Die Konsistenz des Eau de Parfums ist dabei ausgesprochen durchlässig, größtenteils luftig sowie leicht pudrig-körnig (die Formel listet Irisersatzstoffe, Heliotropin und verschiedene Moschusderivate auf). All das erzeugt bei mir einen überwiegend molekülartig-artifiziellen Geruchscharakter, bei dem in der Abstrahlung auf meiner Haut v.a. der typische, leicht stechende, kühlseifig-metallische, dezent säuerliche Aldehyd-Geruch der klassischen Aldehydgruppe C7-12 dominiert. Dass mich dieser Ton beim Tragen kaum stört, liegt an der Laurent-typisch filigranen und zurückhaltenden Abstimmung (diese wirkt allerdings nur in der Eigenwahrnehmung so, faktisch projiziert er - wie häufig von Moleküldüften gewohnt - enorm! - bei ebenso guter Haltbarkeit). Allerdings erreicht der Duft aus meiner Sicht trotzdem nicht die zweite Intention Laurents, nämlich der des Aufbrechens der weithin vorherrschenden Überzeugung einer qualitativen und geruchlichen Unterlegenheit synthetischer Duftstoffe gegenüber natürlichen. Sie wollte nämlich zeigen, dass ein durch und durch synthetisches Parfum genauso gut riechen kann wie ein mit natürlichen Inhaltsstoffen versetztes (die hier verwendeten sind der Natur identisch nachgebildete, von ihr inspirierte und von ihr völlig unabhängige). Zudem sollte es sinnlich und menschlich wirken. Ihre Bemühungen sind spürbar (nach eigenen Angaben hat sie über dreihundert Versuche bis zur endgültigen Formel benötigt), aber für mich riecht ‚L’Heure Perdue’ letztlich zu artifiziell, zu technisch und damit zu wenig lebendig und menschenzugewandt. Eingesetzt wurden für dieses erste komplett synthetische Parfum der Marke übrigens genau 23 Moleküle, die bei Interesse auf der Seite von Les Nez nachzulesen sind (auparfum.bynez.com/au-coeur-de-l-heure-perdue-de-la-coumarine-aux-methylionones,4078).

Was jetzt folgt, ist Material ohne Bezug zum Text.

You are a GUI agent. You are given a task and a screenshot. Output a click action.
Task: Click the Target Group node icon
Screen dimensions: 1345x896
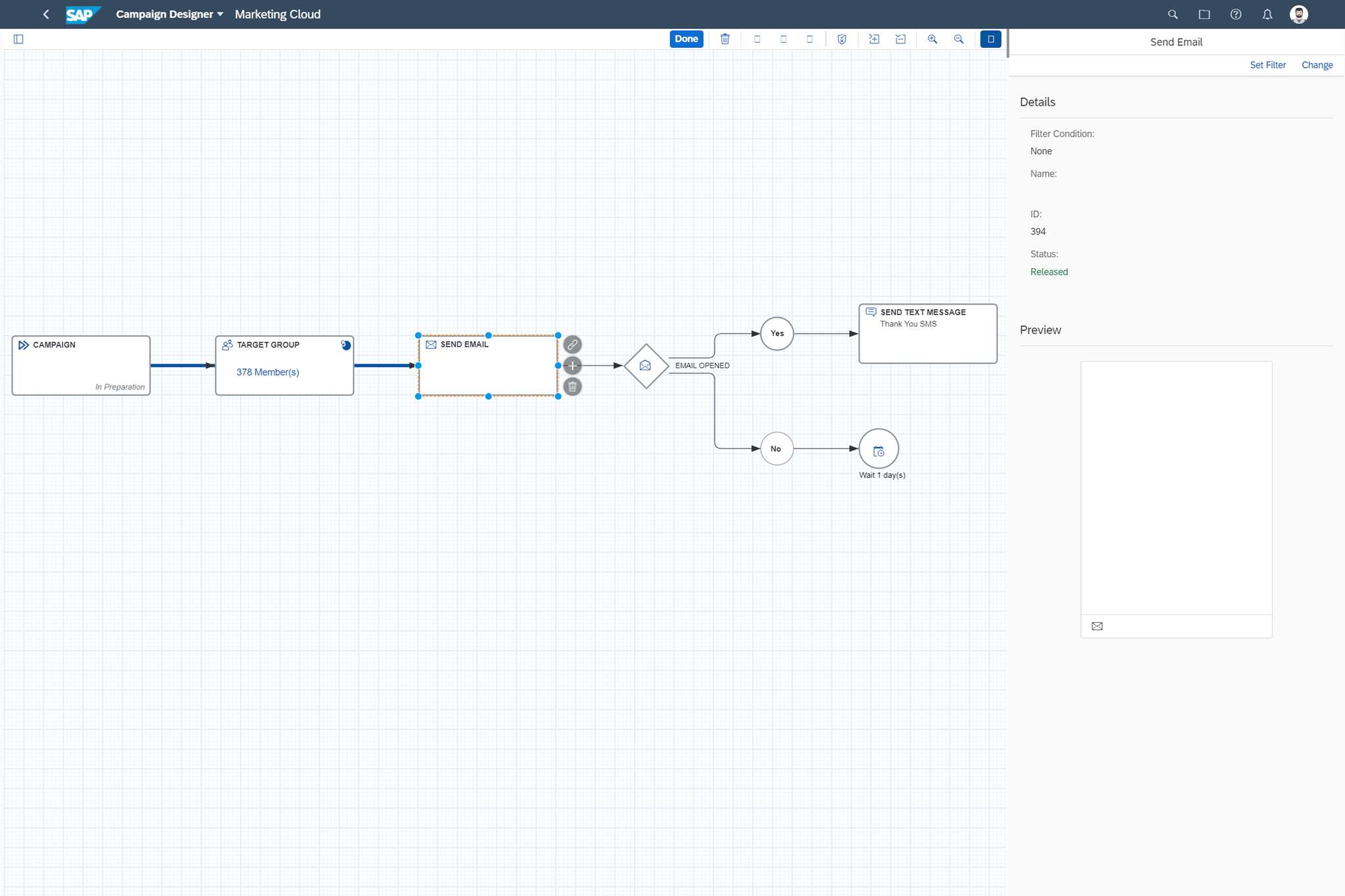225,344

Der Einsatz dieser Anzahl wirft auch ein Schlaglicht auch die oft sehr irreführende Handhabung offizieller Notenangaben. Die Marke listet nämlich ausschließlich Vanillin auf. Eine Dominanz dieses Moleküls, welches durch die singuläre Notenangabe suggeriert wird und laut Laurent im Mittelpunkt der Komposition steht, ist für mich allerdings nicht nachvollziehbar. Es ist allenfalls unterschwellig existent. Zumindest auf meiner Haut entwickelt der Duft kaum Süße. Auch auf Textil und Papier bleibt nur eine Ahnung davon zurück. Selbst laktotische Eindrücke, wie von Laurent wohl beabsichtigt, vermisse ich. Auf dieser Plattform wird der Duft jedoch als hauptsächlich süß charakterisiert. Ob diese Einordnung durch die offizielle Notenangabe beeinflusst ist oder mit einer Reformulierung zusammenhängt, wie es in verschiedenen Foren diskutiert wird, kann ich nur vermuten. Dort wird bei aktuellen Batches z.T. von einem erheblich luftigeren, leicht muffigen und dtl. weniger süßen Geruchsbild als bei früheren Versionen gesprochen. Das korreliert mit meinen Eindrücken und würde auch den Einsatz von Aldehyden plausibler erscheinen lassen, die in der Ursprungsformel nicht enthalten sind.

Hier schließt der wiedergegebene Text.